The electric car and van subsidy was cut in 2018 by £1,000 and fleets were told it would no longer apply to hybrid cars with a range of less than 70 zero emission miles.
The Government said the reduction in funding - from £4,500 to £3,500 - for the cleanest cars, and withdrawing the grant completely for the likes of the Mitsubishi Outlander PHEV and the Toyota Prius Plug-in, was a sign of its success.
Talking to delegates at the ICFM’s annual conference last summer, deputy head of the Office for Low Emission Vehicles (OLEV), Phil Killingley, acknowledged that incentives will be of continued importance beyond 2020, but stressed the detail was still being “talked through”.
Meanwhile, the Treasury told the Telegraph this week that “consumers incentives will continue to play a role beyond 2020”.

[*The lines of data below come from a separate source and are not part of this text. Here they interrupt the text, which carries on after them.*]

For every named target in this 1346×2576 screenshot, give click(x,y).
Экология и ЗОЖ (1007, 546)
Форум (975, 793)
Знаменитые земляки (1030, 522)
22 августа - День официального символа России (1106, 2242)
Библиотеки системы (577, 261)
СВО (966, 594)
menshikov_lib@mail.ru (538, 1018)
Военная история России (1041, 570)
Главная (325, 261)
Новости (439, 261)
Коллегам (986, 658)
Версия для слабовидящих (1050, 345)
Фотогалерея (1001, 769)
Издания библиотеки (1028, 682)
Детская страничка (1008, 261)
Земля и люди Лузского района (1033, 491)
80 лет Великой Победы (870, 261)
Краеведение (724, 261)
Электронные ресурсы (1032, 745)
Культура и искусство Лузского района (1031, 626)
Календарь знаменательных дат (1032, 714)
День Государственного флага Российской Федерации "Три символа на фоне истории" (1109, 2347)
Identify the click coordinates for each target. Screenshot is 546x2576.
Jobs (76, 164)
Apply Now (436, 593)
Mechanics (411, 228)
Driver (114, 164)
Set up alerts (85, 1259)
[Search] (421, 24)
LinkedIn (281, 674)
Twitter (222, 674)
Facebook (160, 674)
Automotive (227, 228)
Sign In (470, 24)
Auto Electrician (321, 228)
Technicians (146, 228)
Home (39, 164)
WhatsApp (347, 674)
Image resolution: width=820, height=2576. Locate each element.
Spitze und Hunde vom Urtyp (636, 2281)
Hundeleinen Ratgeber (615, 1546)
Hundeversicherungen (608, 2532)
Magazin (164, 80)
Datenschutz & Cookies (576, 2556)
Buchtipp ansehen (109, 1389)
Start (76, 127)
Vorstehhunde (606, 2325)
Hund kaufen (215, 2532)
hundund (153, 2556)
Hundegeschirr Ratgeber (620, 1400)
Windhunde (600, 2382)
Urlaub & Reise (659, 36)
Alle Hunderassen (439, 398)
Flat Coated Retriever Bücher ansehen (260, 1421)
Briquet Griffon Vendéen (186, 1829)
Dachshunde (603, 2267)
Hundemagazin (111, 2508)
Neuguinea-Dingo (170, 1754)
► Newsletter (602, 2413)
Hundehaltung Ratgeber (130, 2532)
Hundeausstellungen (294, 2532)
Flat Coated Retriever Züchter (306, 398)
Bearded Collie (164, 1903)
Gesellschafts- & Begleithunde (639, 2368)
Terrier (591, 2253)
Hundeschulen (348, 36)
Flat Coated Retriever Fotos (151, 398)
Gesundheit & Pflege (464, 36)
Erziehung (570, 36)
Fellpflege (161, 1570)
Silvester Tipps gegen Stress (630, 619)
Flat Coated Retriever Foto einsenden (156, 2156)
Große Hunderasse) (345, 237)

A Whitehall source said: “We have always said we would phase out the subsidies gradually, but there are other ways we can help people to go electric.”
BVRLA chief executive, Gerry Keaney, says that the Budget on March 11 will be an opportunity to set the tone for a new decade in which the transition to decarbonised road transport will be won or lost.
“Fleets are being asked to invest billions of pounds in new electric vehicle technology and infrastructure, which comes at a hefty price premium to its petrol and diesel alternatives,” he said.
“To achieve these goals the Government must provide a clear support package through to at least 2025. It must preserve the Plug in Car and Van Grants, maintain a strong set of tax incentives and tackle the huge and often arbitrary costs associated with fleet charging infrastructure.”